However, most men take it to mean they have the final say in what happens in the house.

There are times when major decisions need to be taken and the input of the wife becomes necessary...
Men tend to act spontaneously but women tend to look at the finer details before making up their minds.
In some cases, the man rejects the opinion of his wife to his own detriment.

A lady friend once complained that she had stopped worrying about what her husband decided to do in the house.
This is because her husband never took her advice for anything; that she did not know anything.

My opinion and practice has been to consult each other so that both will share the profit or loss therein.
Common situations when the couple should agree with each other include the following:

1. Education: Public vs Private school for the children. what is the superior argument for/against each?

2. Transportation: What make and size of car to buy. Do you need a car at the moment given other responsibilities?
The lady I talked about advised against a particularly expensive car. Husband went ahead to buy.
Not long after, car was sold because maintenance was drilling holes in the family pocket.

3. Housing: Should you erect a bungalow as family house over 6 months period or make it a storey house over 2 years?

4. Business: Should you go into that business or does she object to your partnership with X?
A lady advised against her husband starting a consultancy business because she didn't think it would be lucrative.
In one year, only very few people came in for mere enquiries. It folded and all those office furnishings now occupy space at home.

5. Help: extended family members and in-laws will definitely need help, mostly financial.
Who should be helped and to what extent is usually a burning issue. Wife is most likely to cry of marginalisation of her people.

Now my personal dilemma.

Our family building has reached the stage for the roof fascia and the tall concrete columns of the front porch.
Wife prefers the pillars square instead of circular because they say it is the vogue now and you can install marbles on the walls.
I prefer the circular columns because of its Gothic appearance. Besides, it does not go out of fashion.

We are agreed on not using in-situ concrete parapet because of weight, cost and other considerations.
The new thing now, they say, is Polystyrene parapet. Alternative is aluminum. These are expensive plus will need regular maintenance.

I do not want to spend money on mere external beautification that does not add function to the house.
Severally, we have brainstormed on what is the essence of a parapet/fascia. Do we need to divert so much money to it.
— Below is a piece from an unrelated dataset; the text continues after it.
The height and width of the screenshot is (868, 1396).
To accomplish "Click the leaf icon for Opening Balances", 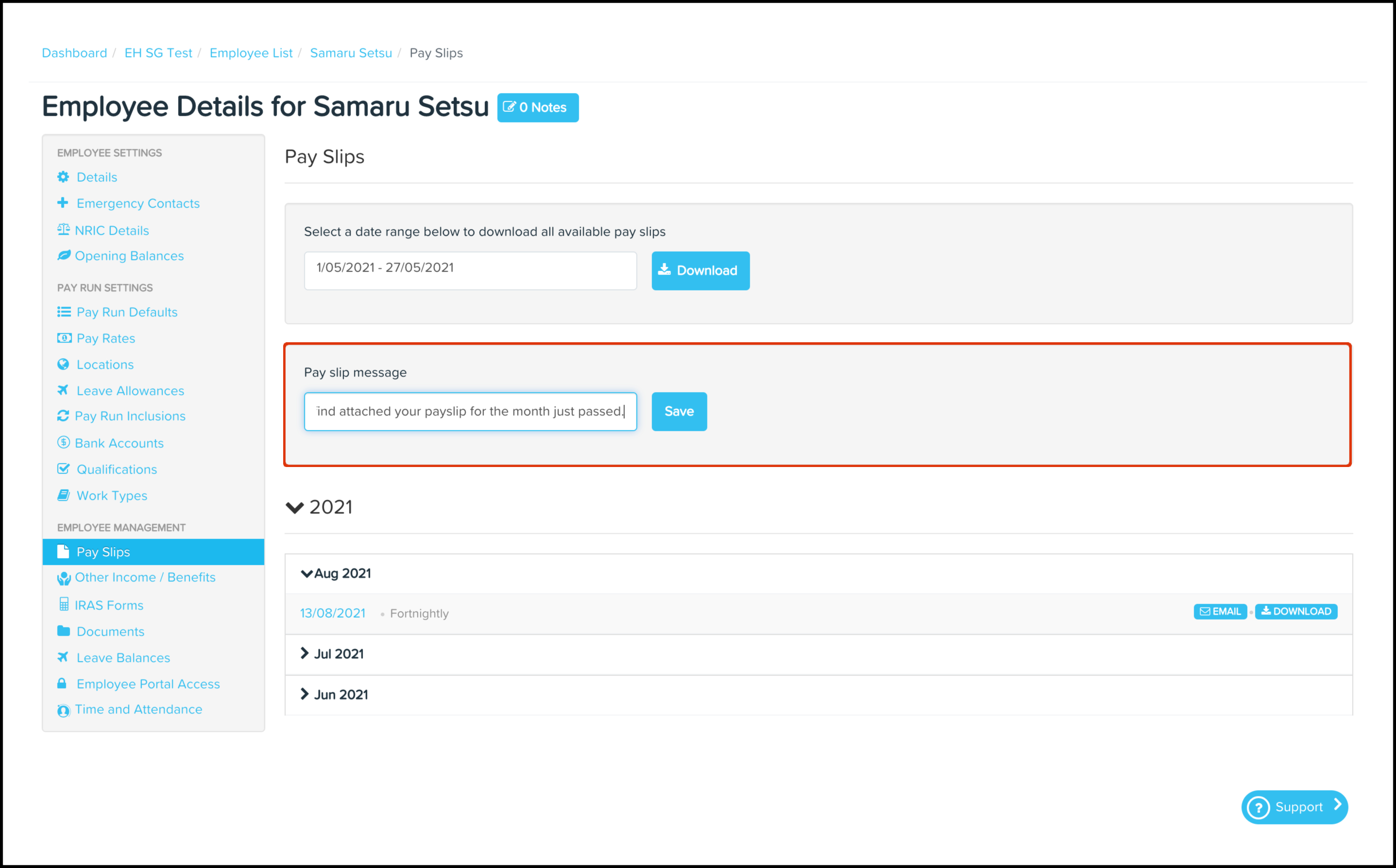I will (x=63, y=255).
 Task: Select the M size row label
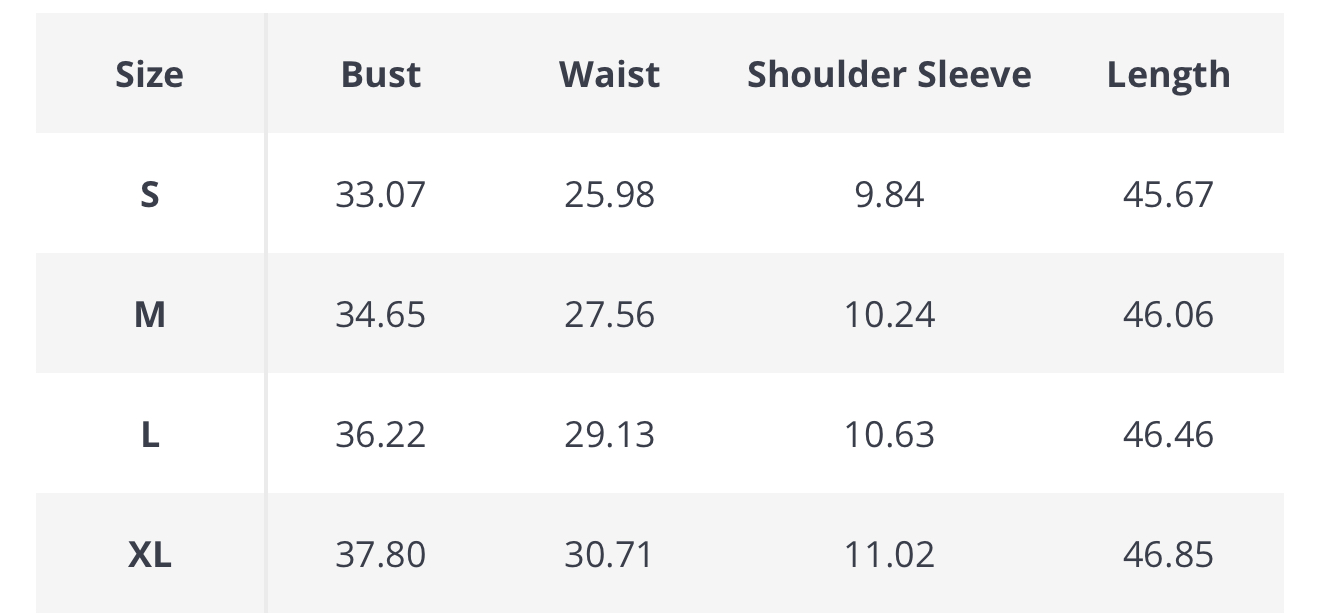(150, 315)
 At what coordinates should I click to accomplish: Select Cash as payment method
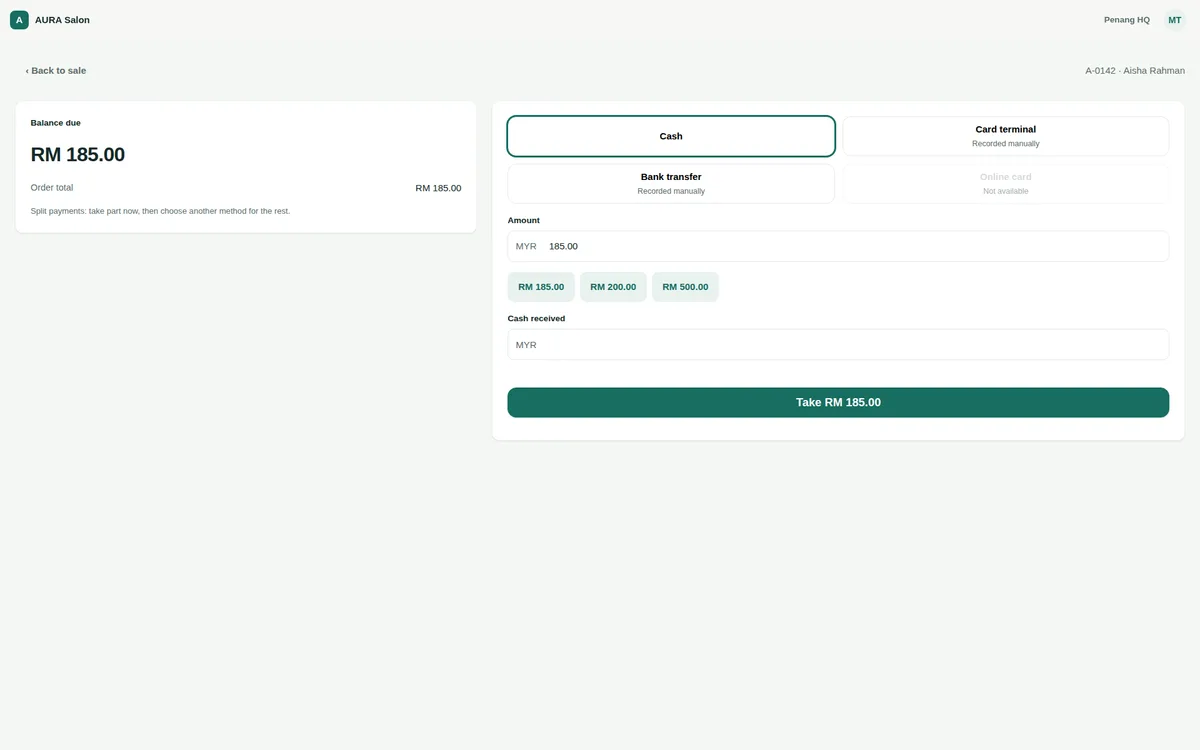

Going by the size of our building (sitting room, kitchen and 5 rooms on the ground floor), we will need arm and leg for those fancy fascia.
My argument is to use the good old thick long span aluminum for the fascia and soffit so we can do other things with the money saved.
My fear generally is that soon, faults will be found in these new things and other new materials will replace them.

We have not concluded. I am still researching on these options.

I have narrated this story to emphasise the need to consult our spouses before we make major decisions in the family.
The man may not know it all. The woman, too, may not be as knowledgeable as her husband in that particular matter.

My opinion anyway.

1 Like

Re: Carryng The Wife Along In Making Family Decisions by jahlid(m): 7:39pm On May 29, 2017
It takes a gentleman to agree with you. I personal would have made alot of expensive mistakes if not for my spouse.
Re: Carryng The Wife Along In Making Family Decisions by babythug(f): 9:53pm On May 29, 2017
It takes a man with a certain level of exposure to embrace what you've preached up there actually!